ASSIGNMENT - Write the records out again exactly as they read, dropping any picture they hold.

DATA FOR THIS EXERCISE -
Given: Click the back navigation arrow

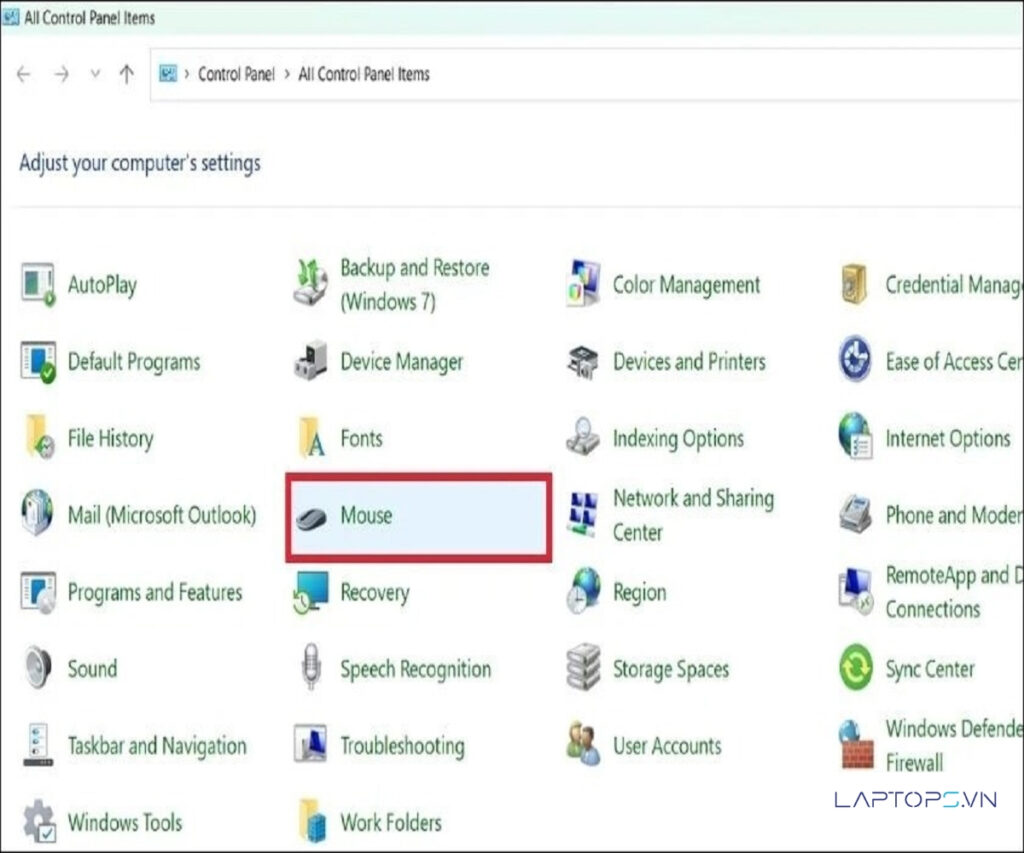Looking at the screenshot, I should point(23,74).
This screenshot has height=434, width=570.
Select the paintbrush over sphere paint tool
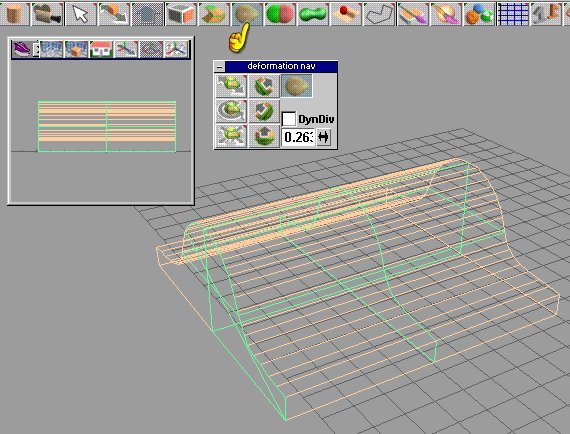point(446,14)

ANSWER SECTION -
Given: Click the back navigation arrow

Looking at the screenshot, I should point(23,74).
This screenshot has height=434, width=570.
Select the paintbrush over sphere paint tool
point(446,14)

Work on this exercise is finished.